WORK REQUEST:
With the pictures left out, write every entry down exactly.

BEGIN TASK INPUT

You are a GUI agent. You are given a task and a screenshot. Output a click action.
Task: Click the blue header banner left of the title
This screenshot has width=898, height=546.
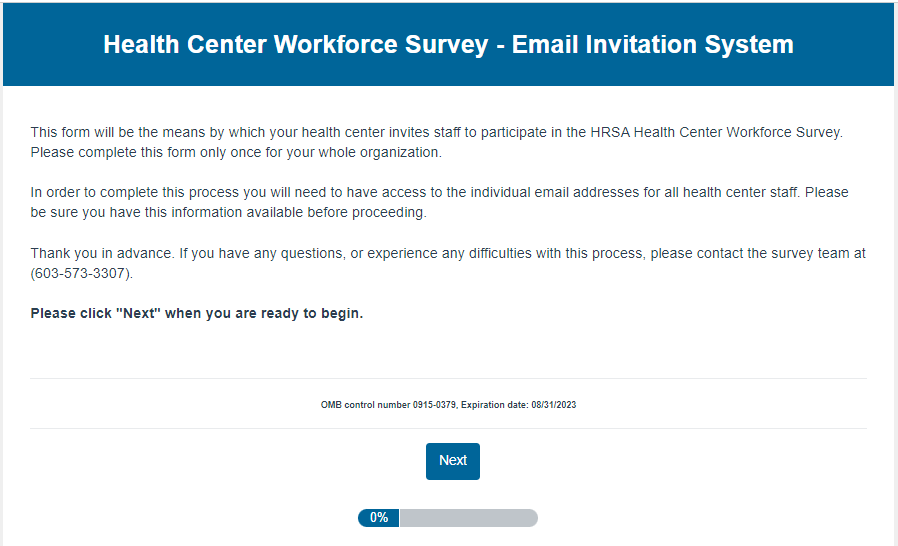[50, 44]
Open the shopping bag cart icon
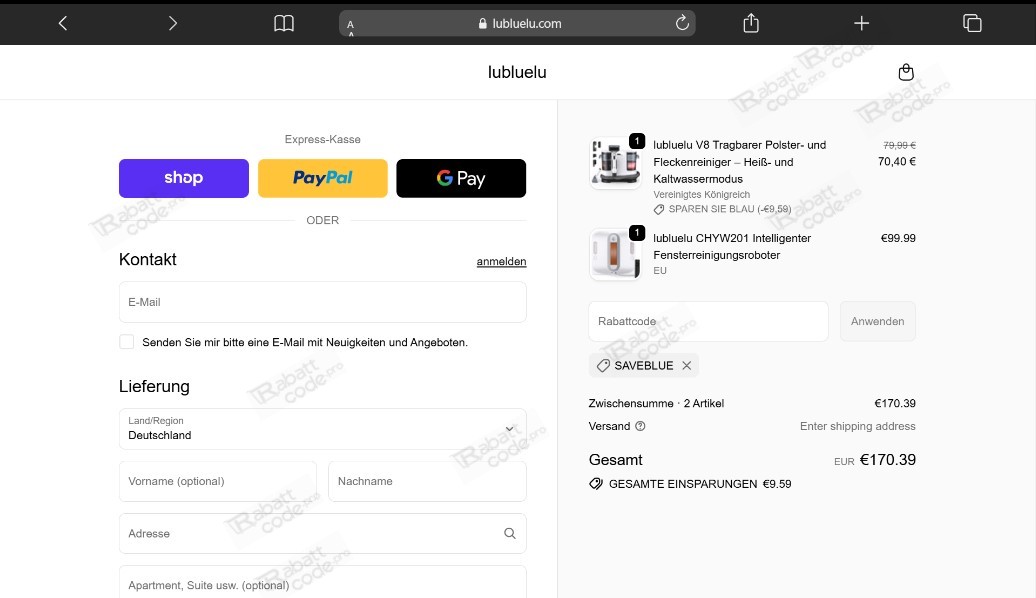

END TASK INPUT

EXERCISE SOLUTION:
You are a GUI agent. You are given a task and a screenshot. Output a click action.
Task: Click the blue header banner left of the title
This screenshot has width=898, height=546.
[50, 44]
Open the shopping bag cart icon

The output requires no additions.